Records for this task »
=== Begin Enclosure ===

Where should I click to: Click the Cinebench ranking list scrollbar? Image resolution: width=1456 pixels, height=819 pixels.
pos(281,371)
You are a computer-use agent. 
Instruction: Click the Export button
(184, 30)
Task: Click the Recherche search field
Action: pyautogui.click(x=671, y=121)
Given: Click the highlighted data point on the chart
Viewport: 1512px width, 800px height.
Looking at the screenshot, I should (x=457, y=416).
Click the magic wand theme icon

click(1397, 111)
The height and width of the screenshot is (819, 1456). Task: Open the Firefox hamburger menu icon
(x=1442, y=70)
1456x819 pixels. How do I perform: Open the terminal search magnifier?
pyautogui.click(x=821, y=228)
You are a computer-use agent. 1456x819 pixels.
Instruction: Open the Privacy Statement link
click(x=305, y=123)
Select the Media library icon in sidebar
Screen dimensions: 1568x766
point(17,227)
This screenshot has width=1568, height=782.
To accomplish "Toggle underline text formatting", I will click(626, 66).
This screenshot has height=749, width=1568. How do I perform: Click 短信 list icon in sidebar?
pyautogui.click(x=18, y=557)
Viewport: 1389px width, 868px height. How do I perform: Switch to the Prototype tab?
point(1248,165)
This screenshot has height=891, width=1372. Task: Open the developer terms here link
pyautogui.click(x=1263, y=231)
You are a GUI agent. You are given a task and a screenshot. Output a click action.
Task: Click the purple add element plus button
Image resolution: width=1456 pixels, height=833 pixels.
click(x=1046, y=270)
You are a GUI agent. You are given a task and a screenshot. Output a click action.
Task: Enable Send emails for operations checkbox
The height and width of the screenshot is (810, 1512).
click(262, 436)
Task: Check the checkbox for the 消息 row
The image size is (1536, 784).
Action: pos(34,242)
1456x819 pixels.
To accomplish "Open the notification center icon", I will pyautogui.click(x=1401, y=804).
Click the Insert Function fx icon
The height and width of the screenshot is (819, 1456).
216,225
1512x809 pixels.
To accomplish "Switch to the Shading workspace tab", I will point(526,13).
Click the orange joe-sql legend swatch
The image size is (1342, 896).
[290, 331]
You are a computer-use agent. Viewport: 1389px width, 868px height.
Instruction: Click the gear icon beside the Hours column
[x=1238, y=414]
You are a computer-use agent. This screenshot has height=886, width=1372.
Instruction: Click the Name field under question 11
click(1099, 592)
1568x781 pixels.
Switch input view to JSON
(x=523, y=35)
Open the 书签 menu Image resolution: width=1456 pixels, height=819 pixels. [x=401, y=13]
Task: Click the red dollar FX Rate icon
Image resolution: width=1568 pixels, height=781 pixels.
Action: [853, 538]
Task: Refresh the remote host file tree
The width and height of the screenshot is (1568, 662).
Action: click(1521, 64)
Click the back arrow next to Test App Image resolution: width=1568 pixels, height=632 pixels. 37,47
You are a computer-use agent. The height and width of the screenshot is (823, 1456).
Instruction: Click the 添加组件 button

=== End Enclosure ===

The data should be transcribed exactly, line for line.

Task response »
Where should I click to: Click the Cinebench ranking list scrollbar? Image resolution: width=1456 pixels, height=819 pixels.
pos(281,371)
You are a computer-use agent. 
Instruction: Click the Export button
(184, 30)
Task: Click the Recherche search field
Action: pyautogui.click(x=671, y=121)
Given: Click the highlighted data point on the chart
Viewport: 1512px width, 800px height.
Looking at the screenshot, I should (x=457, y=416).
Click the magic wand theme icon

click(1397, 111)
The height and width of the screenshot is (819, 1456). Task: Open the Firefox hamburger menu icon
(x=1442, y=70)
1456x819 pixels. How do I perform: Open the terminal search magnifier?
pyautogui.click(x=821, y=228)
You are a computer-use agent. 1456x819 pixels.
Instruction: Open the Privacy Statement link
click(x=305, y=123)
Select the Media library icon in sidebar
Screen dimensions: 1568x766
point(17,227)
This screenshot has width=1568, height=782.
To accomplish "Toggle underline text formatting", I will click(626, 66).
This screenshot has height=749, width=1568. How do I perform: Click 短信 list icon in sidebar?
pyautogui.click(x=18, y=557)
Viewport: 1389px width, 868px height. How do I perform: Switch to the Prototype tab?
point(1248,165)
This screenshot has height=891, width=1372. Task: Open the developer terms here link
pyautogui.click(x=1263, y=231)
You are a GUI agent. You are given a task and a screenshot. Output a click action.
Task: Click the purple add element plus button
Image resolution: width=1456 pixels, height=833 pixels.
click(x=1046, y=270)
You are a GUI agent. You are given a task and a screenshot. Output a click action.
Task: Enable Send emails for operations checkbox
The height and width of the screenshot is (810, 1512).
click(262, 436)
Task: Check the checkbox for the 消息 row
The image size is (1536, 784).
Action: pos(34,242)
1456x819 pixels.
To accomplish "Open the notification center icon", I will pyautogui.click(x=1401, y=804).
Click the Insert Function fx icon
The height and width of the screenshot is (819, 1456).
216,225
1512x809 pixels.
To accomplish "Switch to the Shading workspace tab", I will point(526,13).
Click the orange joe-sql legend swatch
The image size is (1342, 896).
[290, 331]
You are a computer-use agent. Viewport: 1389px width, 868px height.
Instruction: Click the gear icon beside the Hours column
[x=1238, y=414]
You are a computer-use agent. This screenshot has height=886, width=1372.
Instruction: Click the Name field under question 11
click(1099, 592)
1568x781 pixels.
Switch input view to JSON
(x=523, y=35)
Open the 书签 menu Image resolution: width=1456 pixels, height=819 pixels. [x=401, y=13]
Task: Click the red dollar FX Rate icon
Image resolution: width=1568 pixels, height=781 pixels.
Action: [853, 538]
Task: Refresh the remote host file tree
The width and height of the screenshot is (1568, 662).
Action: click(1521, 64)
Click the back arrow next to Test App Image resolution: width=1568 pixels, height=632 pixels. 37,47
You are a computer-use agent. The height and width of the screenshot is (823, 1456).
Instruction: Click the 添加组件 button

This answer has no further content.